■ **PROVIDED DATA**:
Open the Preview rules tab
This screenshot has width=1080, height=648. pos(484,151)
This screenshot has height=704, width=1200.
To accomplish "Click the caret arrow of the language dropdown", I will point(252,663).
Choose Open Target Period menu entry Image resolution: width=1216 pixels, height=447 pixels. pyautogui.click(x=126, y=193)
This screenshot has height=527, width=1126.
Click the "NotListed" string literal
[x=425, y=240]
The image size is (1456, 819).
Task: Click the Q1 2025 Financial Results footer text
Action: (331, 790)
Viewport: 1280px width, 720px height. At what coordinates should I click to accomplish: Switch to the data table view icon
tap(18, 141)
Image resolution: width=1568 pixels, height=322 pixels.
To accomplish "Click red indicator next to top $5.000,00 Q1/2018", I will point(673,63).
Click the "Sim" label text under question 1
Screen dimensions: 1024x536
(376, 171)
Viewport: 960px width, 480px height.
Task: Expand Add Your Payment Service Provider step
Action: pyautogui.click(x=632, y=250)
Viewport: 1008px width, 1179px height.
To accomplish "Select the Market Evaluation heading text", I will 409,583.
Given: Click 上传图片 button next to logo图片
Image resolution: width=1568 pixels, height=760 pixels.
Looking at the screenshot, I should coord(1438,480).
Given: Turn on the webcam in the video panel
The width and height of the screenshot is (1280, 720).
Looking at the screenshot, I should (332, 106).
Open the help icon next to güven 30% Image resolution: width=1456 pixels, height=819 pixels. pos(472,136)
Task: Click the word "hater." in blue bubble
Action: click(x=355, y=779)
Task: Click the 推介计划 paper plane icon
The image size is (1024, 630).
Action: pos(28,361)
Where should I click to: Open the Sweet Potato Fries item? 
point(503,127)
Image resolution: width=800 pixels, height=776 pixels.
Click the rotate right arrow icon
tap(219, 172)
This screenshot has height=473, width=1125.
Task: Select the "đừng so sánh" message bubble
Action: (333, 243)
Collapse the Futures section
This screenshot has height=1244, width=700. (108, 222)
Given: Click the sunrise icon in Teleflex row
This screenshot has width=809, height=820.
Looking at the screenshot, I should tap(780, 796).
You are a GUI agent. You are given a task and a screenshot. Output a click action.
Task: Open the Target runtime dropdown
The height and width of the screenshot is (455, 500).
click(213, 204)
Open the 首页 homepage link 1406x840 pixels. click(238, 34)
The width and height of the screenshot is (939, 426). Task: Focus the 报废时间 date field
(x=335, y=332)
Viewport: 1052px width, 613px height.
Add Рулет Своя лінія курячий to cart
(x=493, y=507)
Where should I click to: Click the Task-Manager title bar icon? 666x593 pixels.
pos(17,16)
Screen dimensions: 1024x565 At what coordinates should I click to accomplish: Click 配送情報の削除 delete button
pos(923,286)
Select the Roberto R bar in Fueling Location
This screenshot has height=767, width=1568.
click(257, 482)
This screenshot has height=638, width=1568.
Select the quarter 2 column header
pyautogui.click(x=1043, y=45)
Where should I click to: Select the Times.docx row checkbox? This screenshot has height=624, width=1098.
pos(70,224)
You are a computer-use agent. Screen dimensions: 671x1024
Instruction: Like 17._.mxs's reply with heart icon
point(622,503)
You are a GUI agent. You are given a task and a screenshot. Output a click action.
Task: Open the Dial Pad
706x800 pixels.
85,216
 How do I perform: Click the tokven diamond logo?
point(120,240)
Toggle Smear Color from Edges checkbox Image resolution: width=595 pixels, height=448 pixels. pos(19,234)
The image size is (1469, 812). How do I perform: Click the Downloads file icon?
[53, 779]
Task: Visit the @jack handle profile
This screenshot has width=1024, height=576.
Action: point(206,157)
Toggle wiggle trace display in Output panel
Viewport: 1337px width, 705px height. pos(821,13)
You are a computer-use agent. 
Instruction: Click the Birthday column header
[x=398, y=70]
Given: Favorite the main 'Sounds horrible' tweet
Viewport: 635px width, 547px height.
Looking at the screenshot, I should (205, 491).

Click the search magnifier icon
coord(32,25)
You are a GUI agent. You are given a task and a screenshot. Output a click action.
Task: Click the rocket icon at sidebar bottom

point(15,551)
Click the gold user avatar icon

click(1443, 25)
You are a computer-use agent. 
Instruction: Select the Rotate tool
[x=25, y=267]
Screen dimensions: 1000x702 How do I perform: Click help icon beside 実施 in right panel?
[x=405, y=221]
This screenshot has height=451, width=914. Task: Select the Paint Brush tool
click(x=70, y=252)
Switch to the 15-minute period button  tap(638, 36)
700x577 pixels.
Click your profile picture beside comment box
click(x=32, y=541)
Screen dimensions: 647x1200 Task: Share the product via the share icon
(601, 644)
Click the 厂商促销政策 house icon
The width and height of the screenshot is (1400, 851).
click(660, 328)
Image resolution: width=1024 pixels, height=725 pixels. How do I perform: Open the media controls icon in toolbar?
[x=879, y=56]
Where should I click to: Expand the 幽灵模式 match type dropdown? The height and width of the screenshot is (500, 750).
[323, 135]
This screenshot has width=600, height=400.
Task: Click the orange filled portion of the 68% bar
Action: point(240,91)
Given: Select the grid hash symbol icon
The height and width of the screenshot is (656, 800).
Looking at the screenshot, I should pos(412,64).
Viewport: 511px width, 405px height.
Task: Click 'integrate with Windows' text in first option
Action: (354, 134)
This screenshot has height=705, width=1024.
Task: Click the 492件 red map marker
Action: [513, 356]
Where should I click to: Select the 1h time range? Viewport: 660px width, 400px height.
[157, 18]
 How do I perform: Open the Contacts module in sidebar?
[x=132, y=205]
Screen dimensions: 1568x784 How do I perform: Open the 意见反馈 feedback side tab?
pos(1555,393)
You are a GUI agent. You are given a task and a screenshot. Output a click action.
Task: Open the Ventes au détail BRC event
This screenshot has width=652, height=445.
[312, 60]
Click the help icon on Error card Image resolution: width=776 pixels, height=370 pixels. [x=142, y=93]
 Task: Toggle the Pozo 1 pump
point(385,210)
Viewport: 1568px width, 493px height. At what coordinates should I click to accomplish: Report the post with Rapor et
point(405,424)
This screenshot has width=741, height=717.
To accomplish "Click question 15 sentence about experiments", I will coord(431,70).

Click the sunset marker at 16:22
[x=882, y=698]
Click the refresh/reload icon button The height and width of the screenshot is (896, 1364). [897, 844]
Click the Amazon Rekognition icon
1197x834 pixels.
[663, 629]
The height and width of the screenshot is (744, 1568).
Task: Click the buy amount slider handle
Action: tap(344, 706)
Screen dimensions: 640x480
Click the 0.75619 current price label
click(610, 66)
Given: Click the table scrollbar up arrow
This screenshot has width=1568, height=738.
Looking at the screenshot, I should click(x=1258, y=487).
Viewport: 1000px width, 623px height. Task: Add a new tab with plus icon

■ **YOUR OBJECTIVE**:
Reproduce word for word the lines of the items starting at the line that contains "Given: Turn on the webcam in the video panel" and ending at the line that contains "Action: pos(28,361)", with both of those lines included.

■ **EXPECTED ANSWER**:
Given: Turn on the webcam in the video panel
The width and height of the screenshot is (1280, 720).
Looking at the screenshot, I should (332, 106).
Open the help icon next to güven 30% Image resolution: width=1456 pixels, height=819 pixels. pos(472,136)
Task: Click the word "hater." in blue bubble
Action: click(x=355, y=779)
Task: Click the 推介计划 paper plane icon
The image size is (1024, 630).
Action: pos(28,361)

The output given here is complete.